--- Data for processing ---
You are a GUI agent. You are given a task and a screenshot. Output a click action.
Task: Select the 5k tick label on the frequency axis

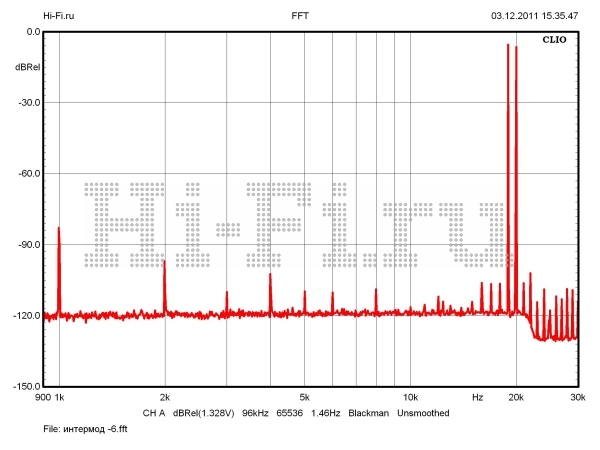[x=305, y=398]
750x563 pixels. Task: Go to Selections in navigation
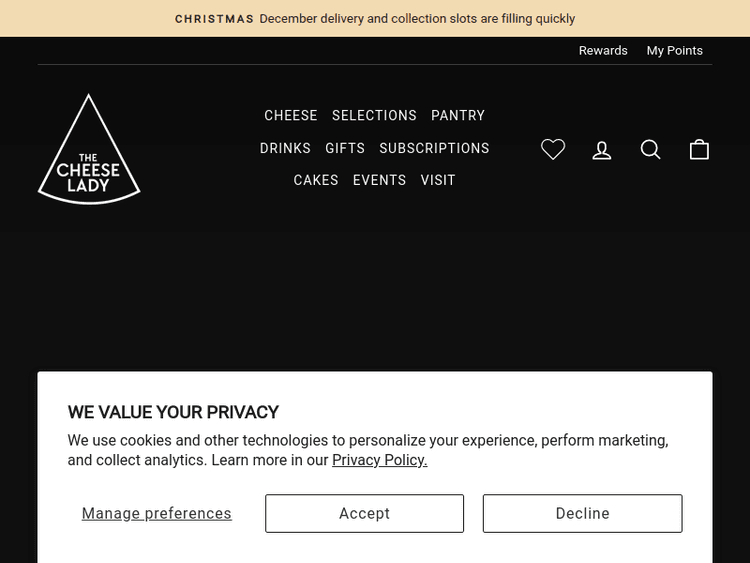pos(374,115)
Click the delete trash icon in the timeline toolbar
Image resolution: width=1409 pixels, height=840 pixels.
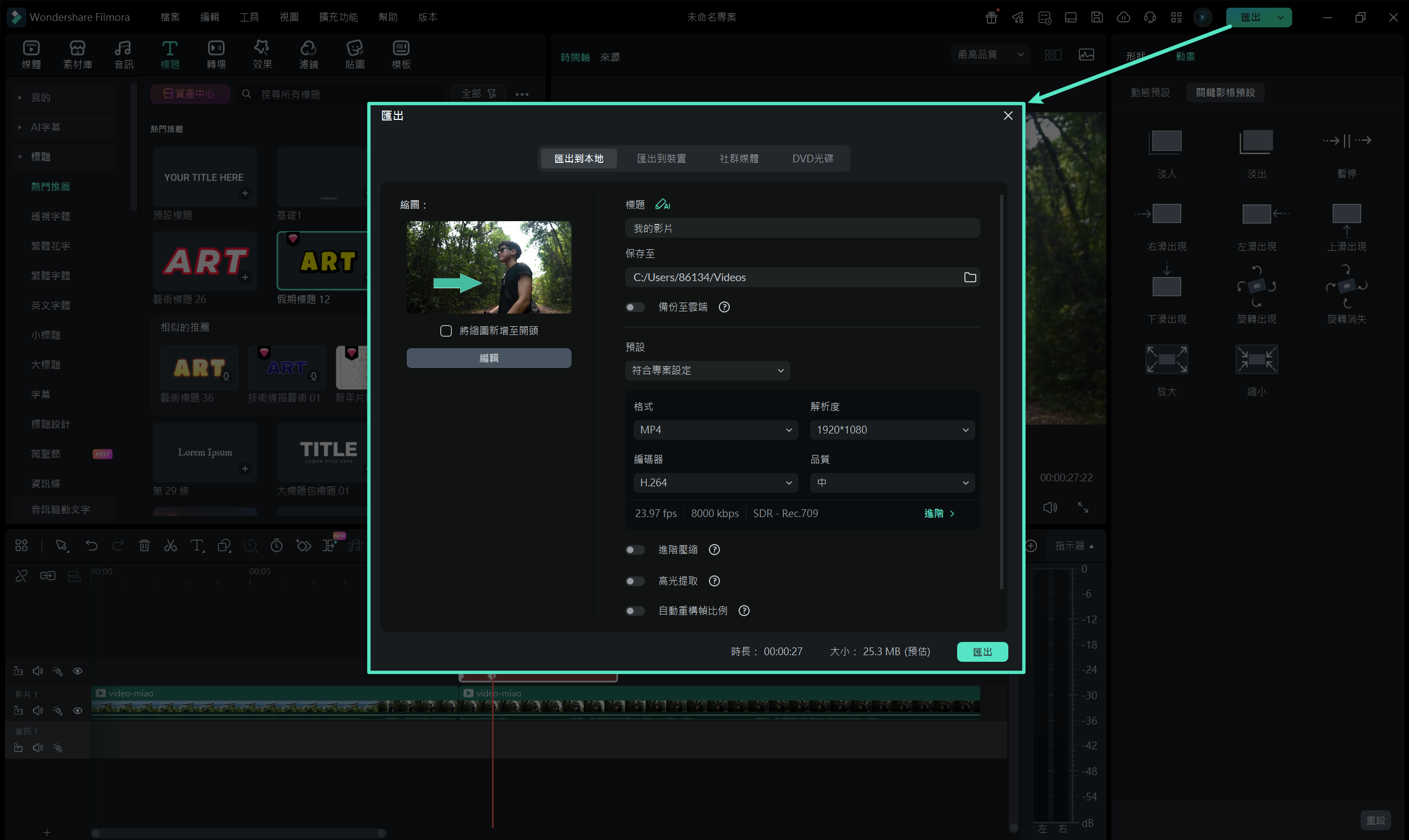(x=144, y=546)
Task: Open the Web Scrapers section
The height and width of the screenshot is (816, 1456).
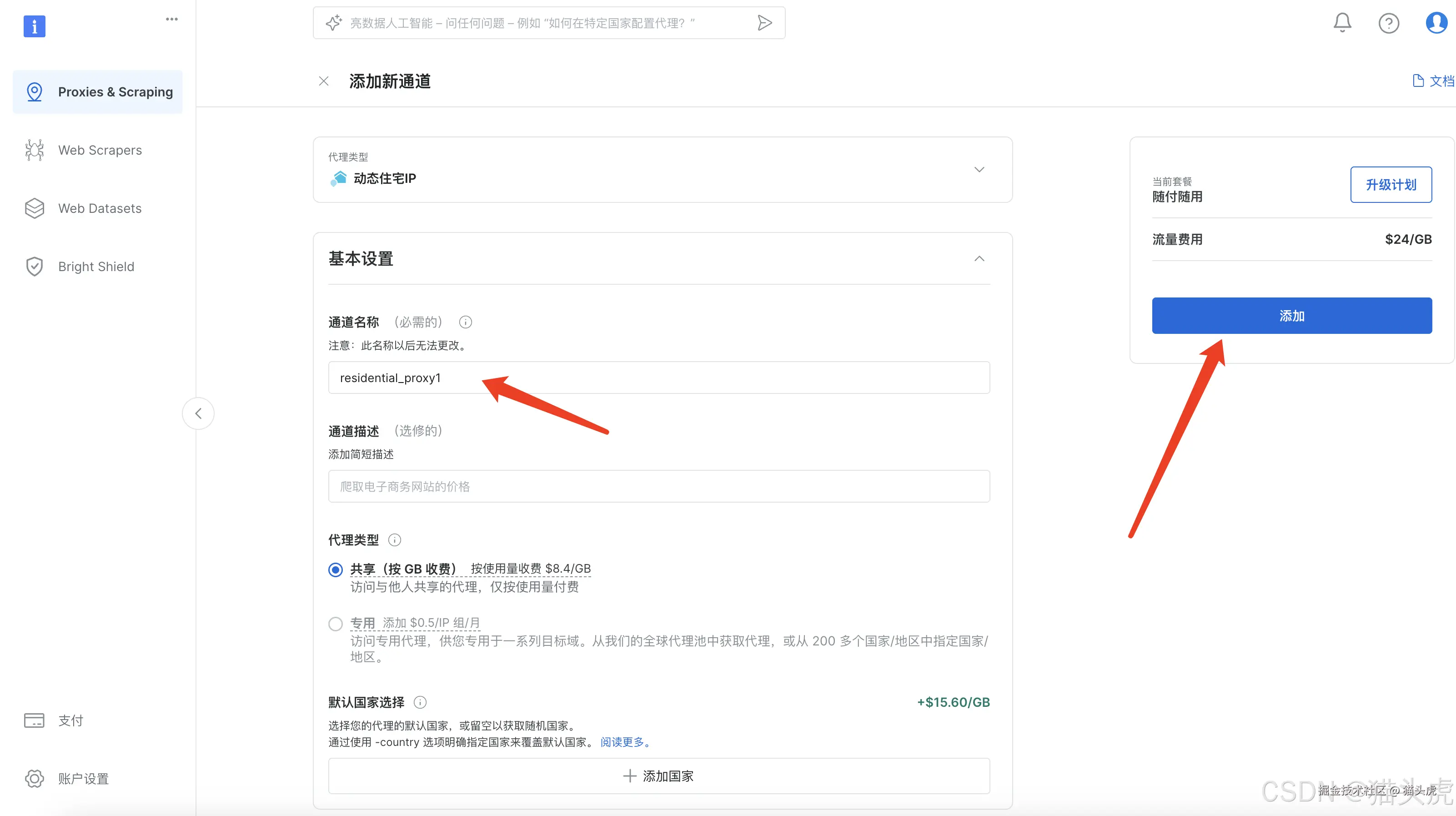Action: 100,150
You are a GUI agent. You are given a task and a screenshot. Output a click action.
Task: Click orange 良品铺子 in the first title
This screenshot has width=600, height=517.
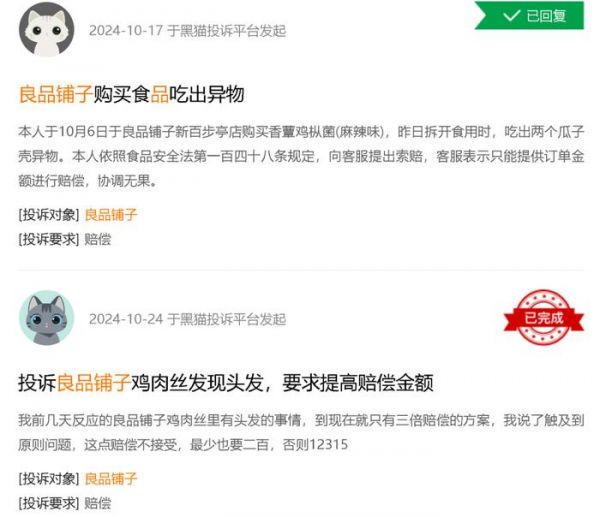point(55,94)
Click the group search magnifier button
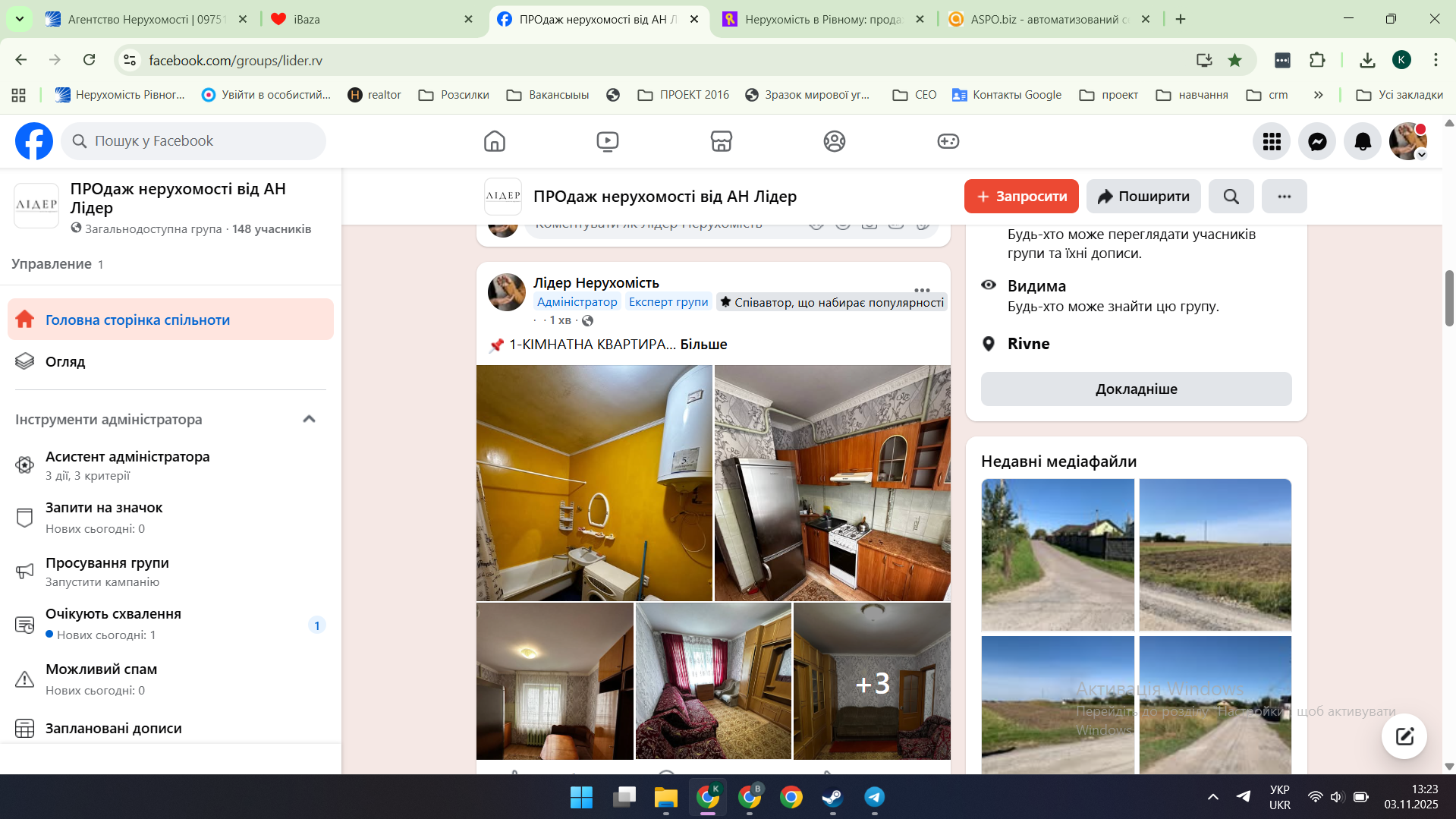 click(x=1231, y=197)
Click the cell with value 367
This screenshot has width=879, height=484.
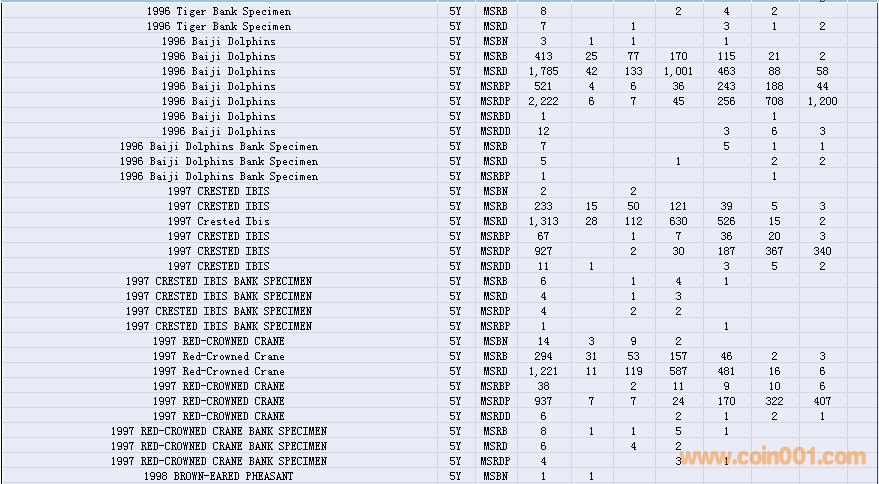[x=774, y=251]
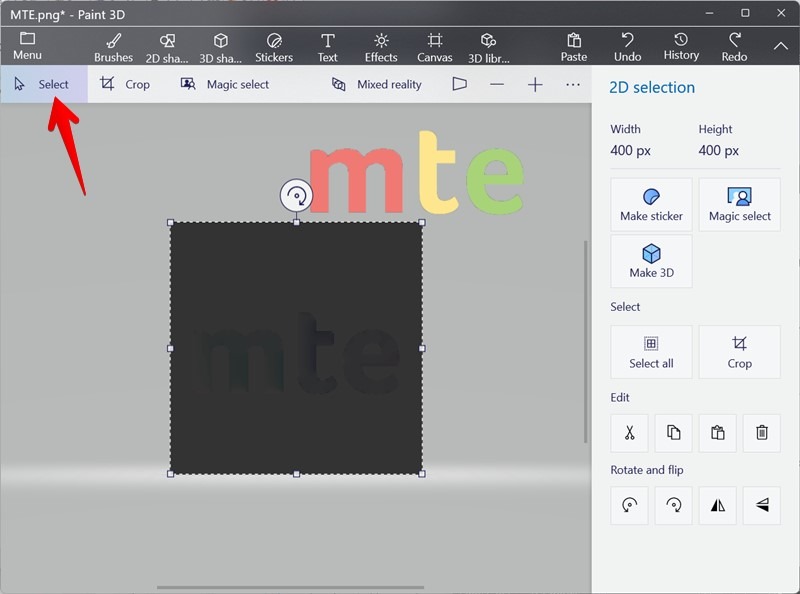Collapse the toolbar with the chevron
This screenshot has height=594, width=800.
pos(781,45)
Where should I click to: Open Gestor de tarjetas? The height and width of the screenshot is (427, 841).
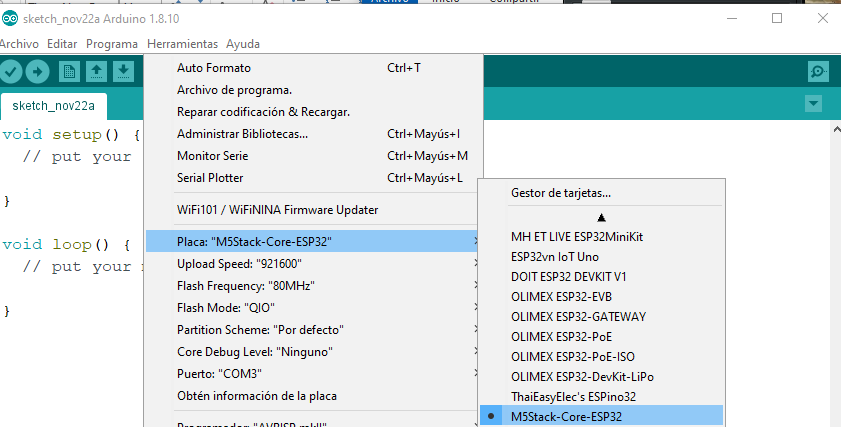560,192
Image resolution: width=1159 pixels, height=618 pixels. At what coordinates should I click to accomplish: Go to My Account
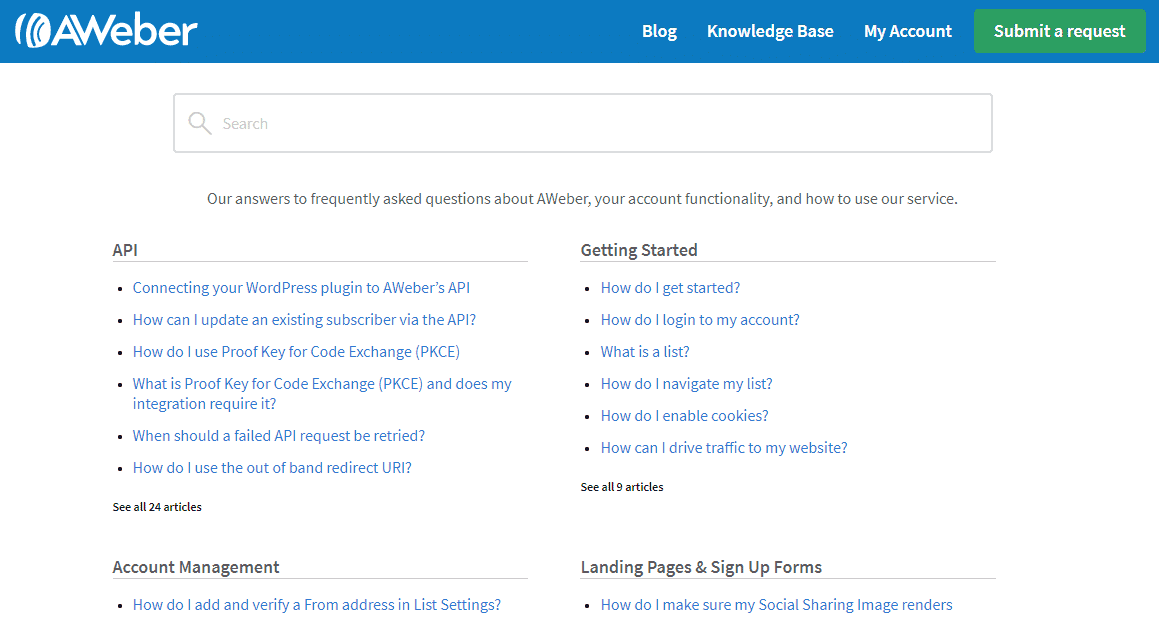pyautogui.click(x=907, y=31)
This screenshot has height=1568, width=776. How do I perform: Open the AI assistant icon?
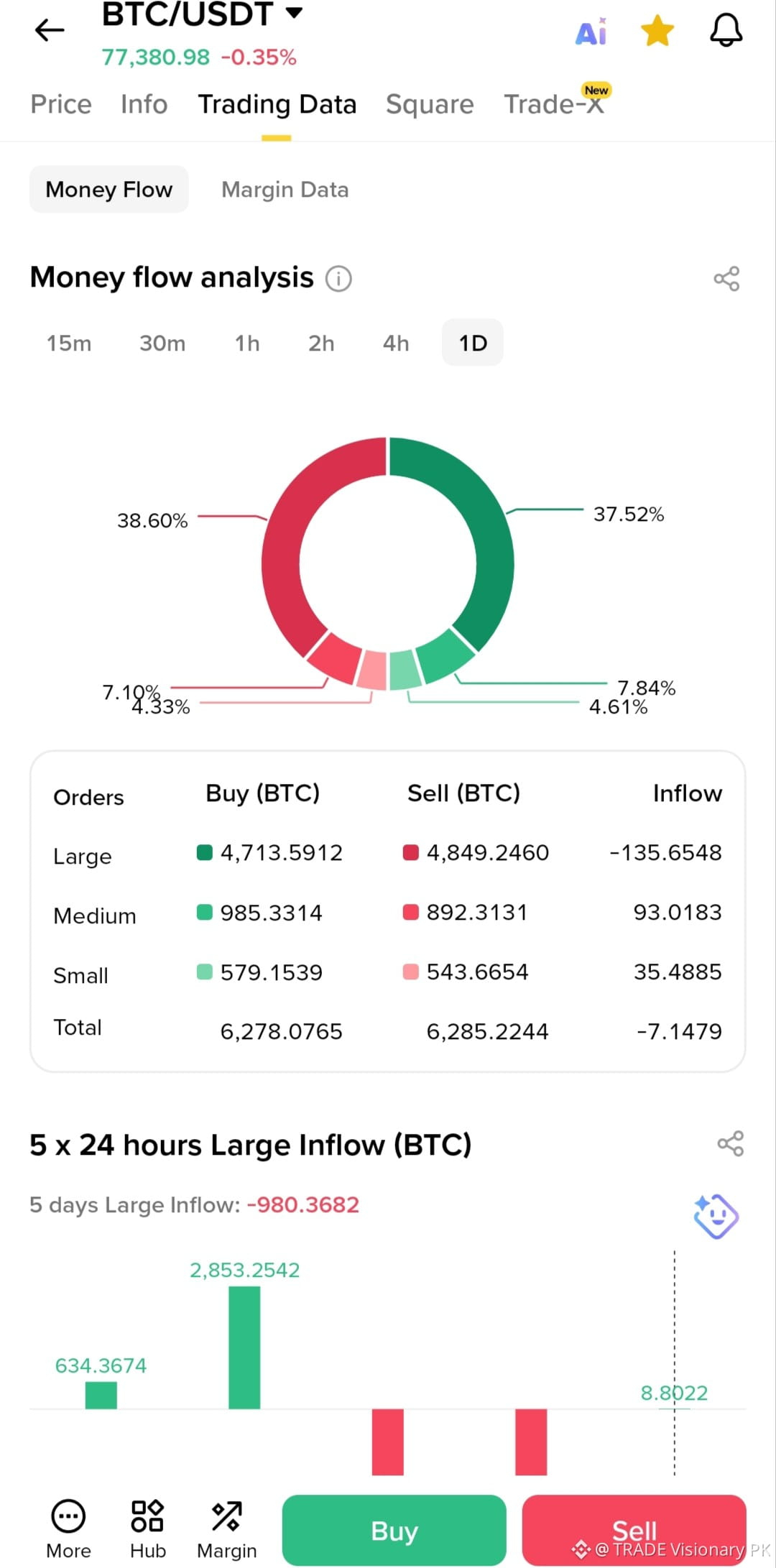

--- Brief ---
Render all of the data above as a Markdown table with the columns "Row" and "Data line," one numbered row per line and no rows for blank lines. Leave the pictures out of the table.

--- Exercise answer ---
| Row | Data line |
|---|---|
| 1 | You are a GUI agent. You are given a task and a screenshot. Output a click action. |
| 2 | Task: Select the 5k tick label on the frequency axis |
| 3 | [x=305, y=398] |
| 4 | 750x563 pixels. Task: Go to Selections in navigation |
| 5 | pos(374,115) |
| 6 | Click the delete trash icon in the timeline toolbar |
| 7 | Image resolution: width=1409 pixels, height=840 pixels. |
| 8 | (x=144, y=546) |
| 9 | Task: Open the Web Scrapers section |
| 10 | The height and width of the screenshot is (816, 1456). |
| 11 | Action: 100,150 |
| 12 | You are a GUI agent. You are given a task and a screenshot. Output a click action. |
| 13 | Task: Click orange 良品铺子 in the first title |
| 14 | This screenshot has width=600, height=517. |
| 15 | point(55,94) |
| 16 | Click the group search magnifier button |
| 17 |  click(x=1231, y=197) |
| 18 | Click the cell with value 367 |
| 19 | This screenshot has width=879, height=484. |
| 20 | [x=774, y=251] |
| 21 | Collapse the toolbar with the chevron |
| 22 | This screenshot has height=594, width=800. |
| 23 | pos(781,45) |
| 24 | Where should I click to: Open Gestor de tarjetas? The height and width of the screenshot is (427, 841). |
| 25 | 560,192 |
| 26 | Image resolution: width=1159 pixels, height=618 pixels. At what coordinates should I click to accomplish: Go to My Account |
| 27 | pyautogui.click(x=907, y=31) |
| 28 | This screenshot has height=1568, width=776. How do I perform: Open the AI assistant icon? |